### BRIEF
Rewrite the lines from the line with "This screenshot has" to the line with "Click the last Exclude names field", replacing "Screen dimensions" with "Screen size" and leaving everything else unchanged. Leave out the pictures.
=== EXERCISE DATA ===
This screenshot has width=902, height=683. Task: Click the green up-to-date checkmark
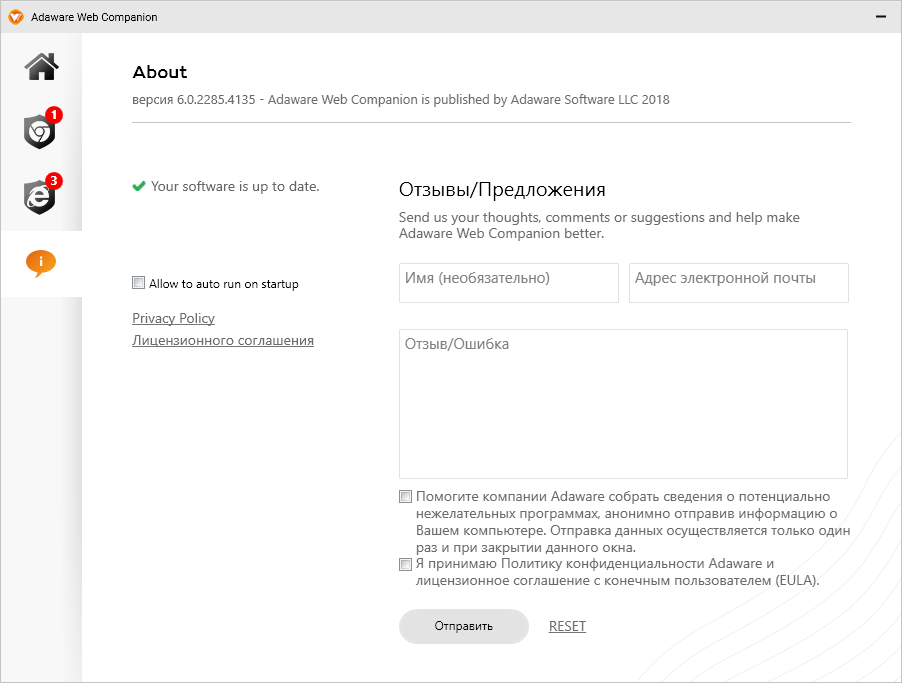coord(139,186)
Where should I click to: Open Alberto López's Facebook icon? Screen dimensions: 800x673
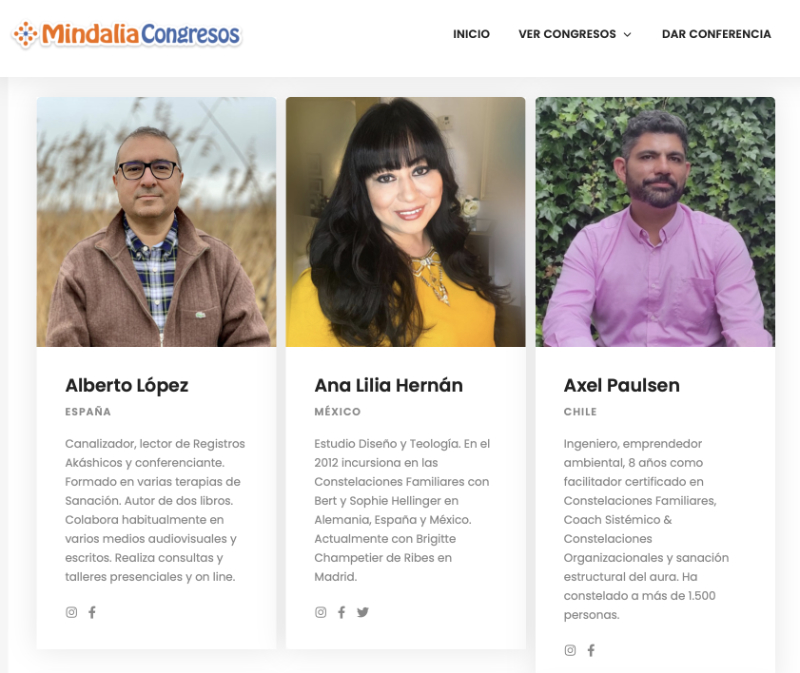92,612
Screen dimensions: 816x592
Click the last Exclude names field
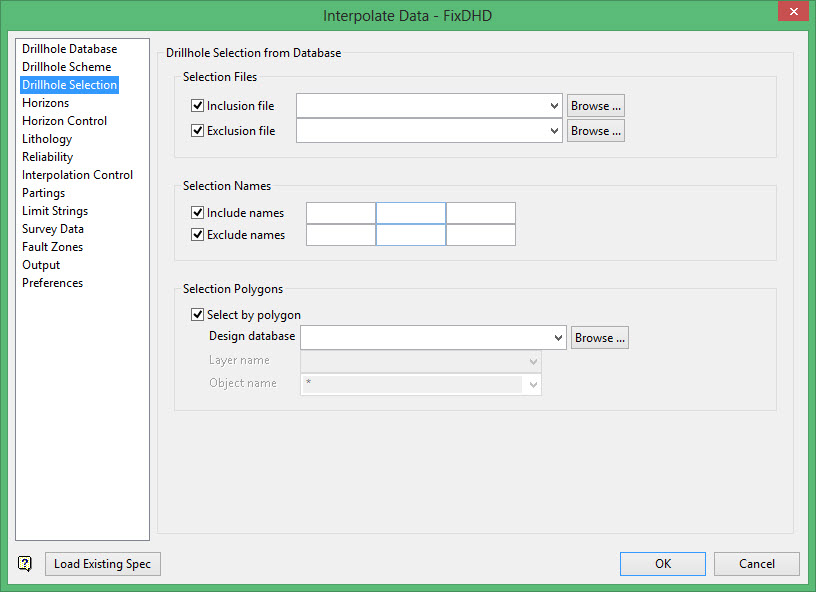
===
=== EXERCISE DATA ===
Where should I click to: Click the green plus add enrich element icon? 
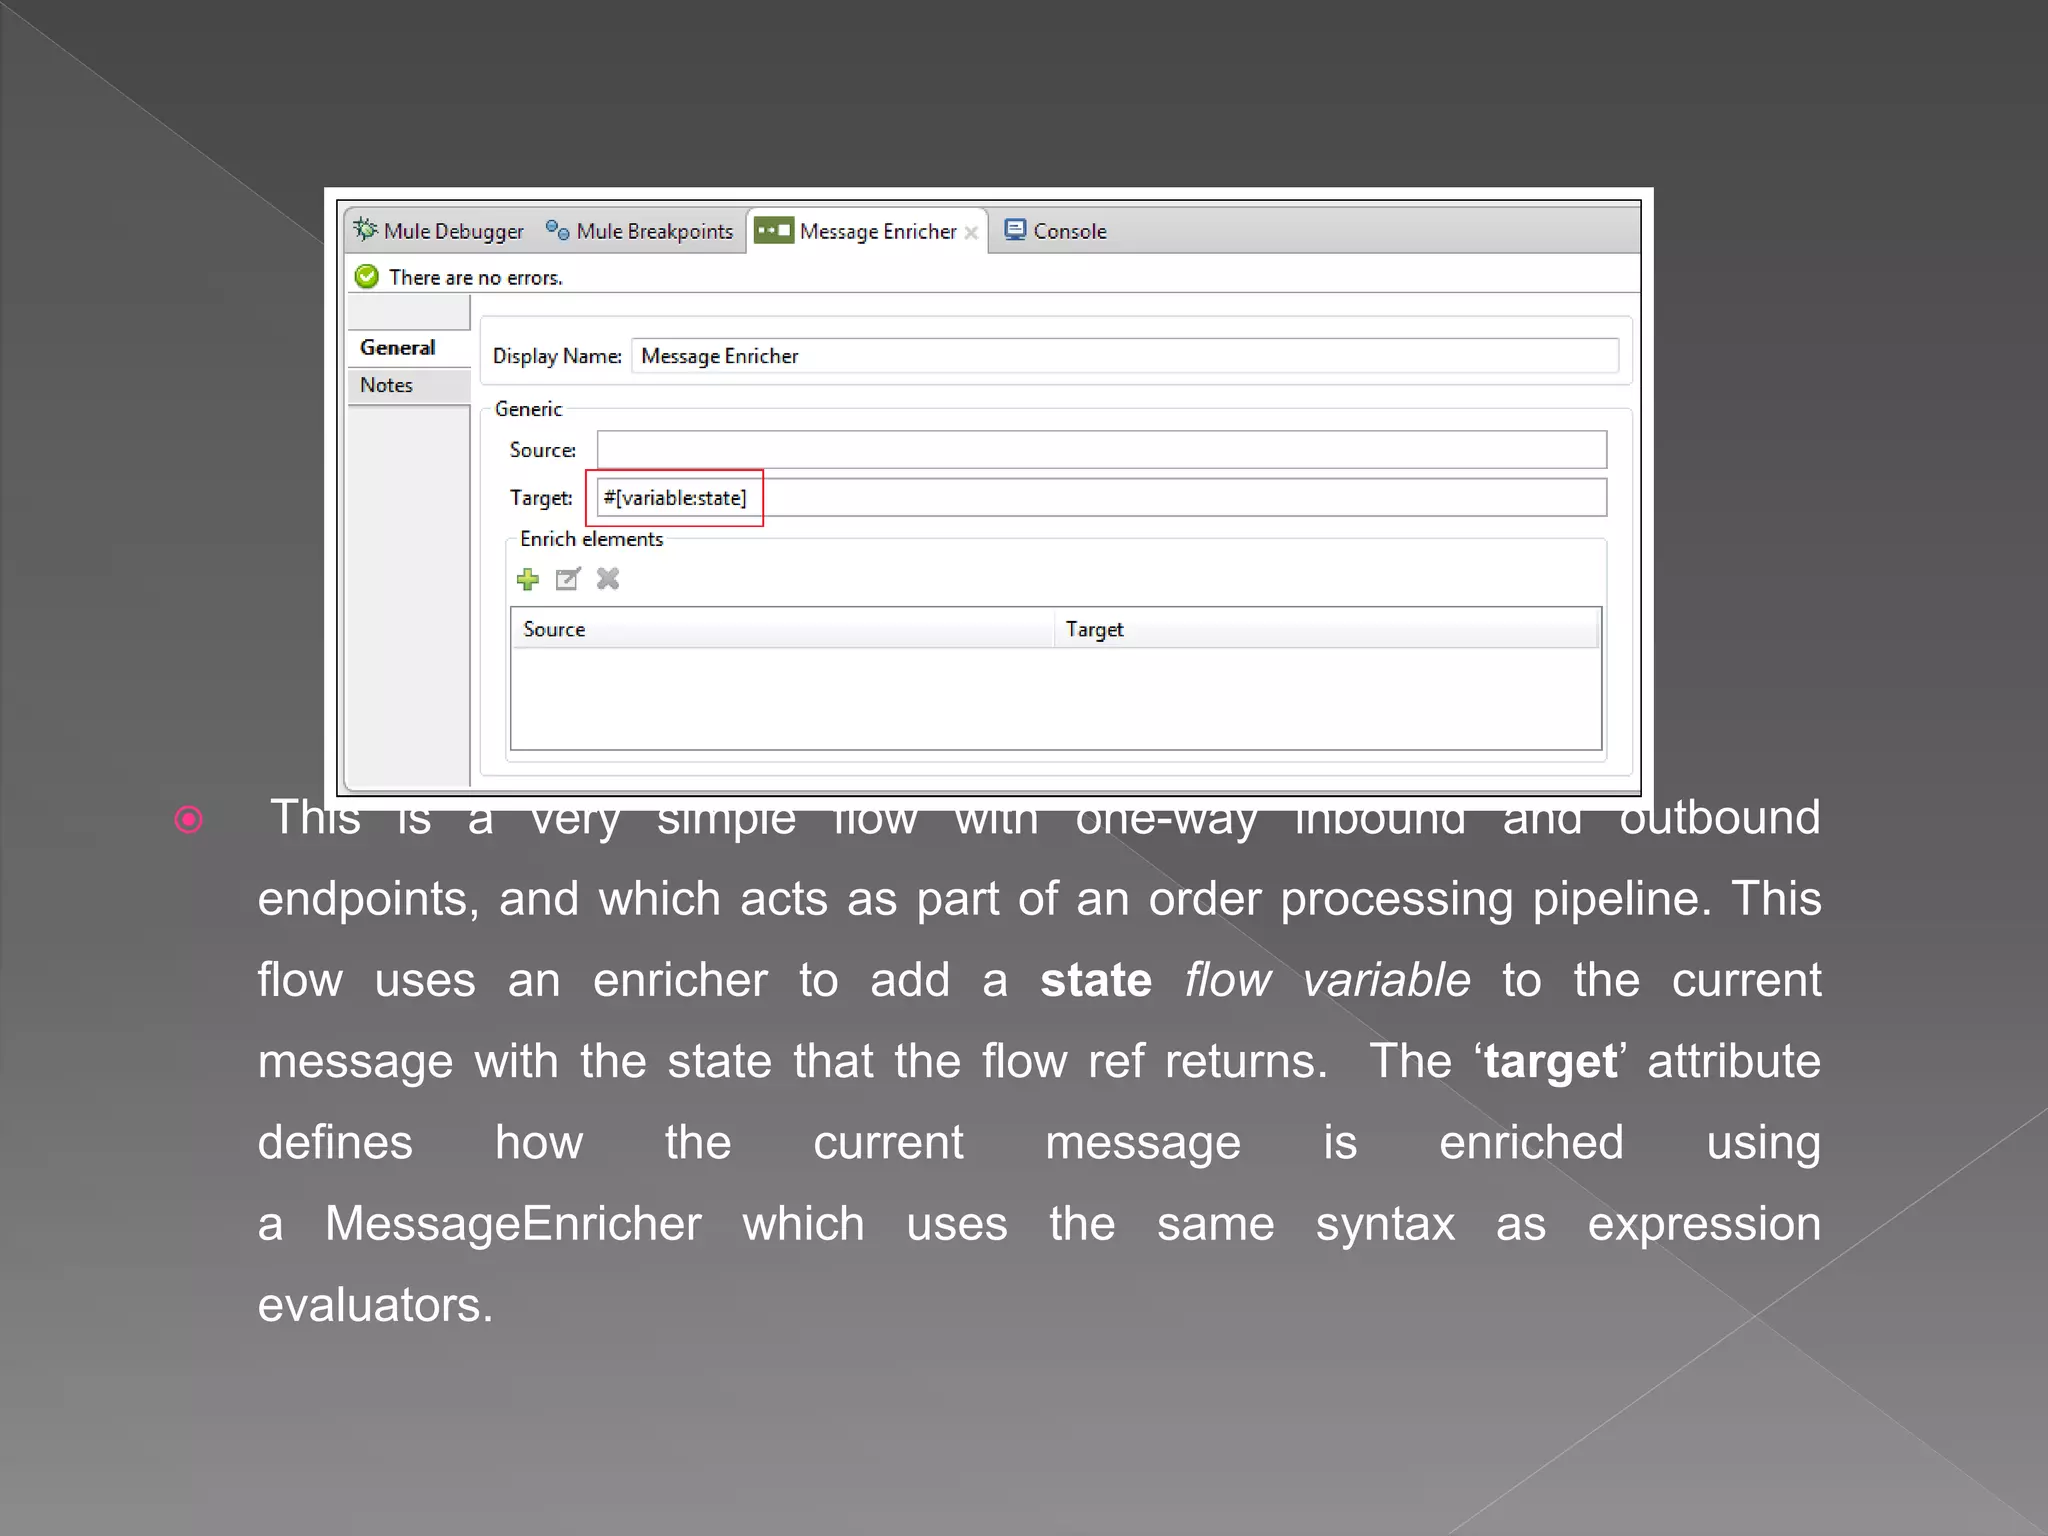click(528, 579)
===
### REPLY TO THE TASK
This screenshot has width=902, height=683. Task: Click the green up-to-date checkmark
coord(139,186)
Where should I click to: Open Alberto López's Facebook icon? Screen size: 800x673
92,612
Screen size: 816x592
Click the last Exclude names field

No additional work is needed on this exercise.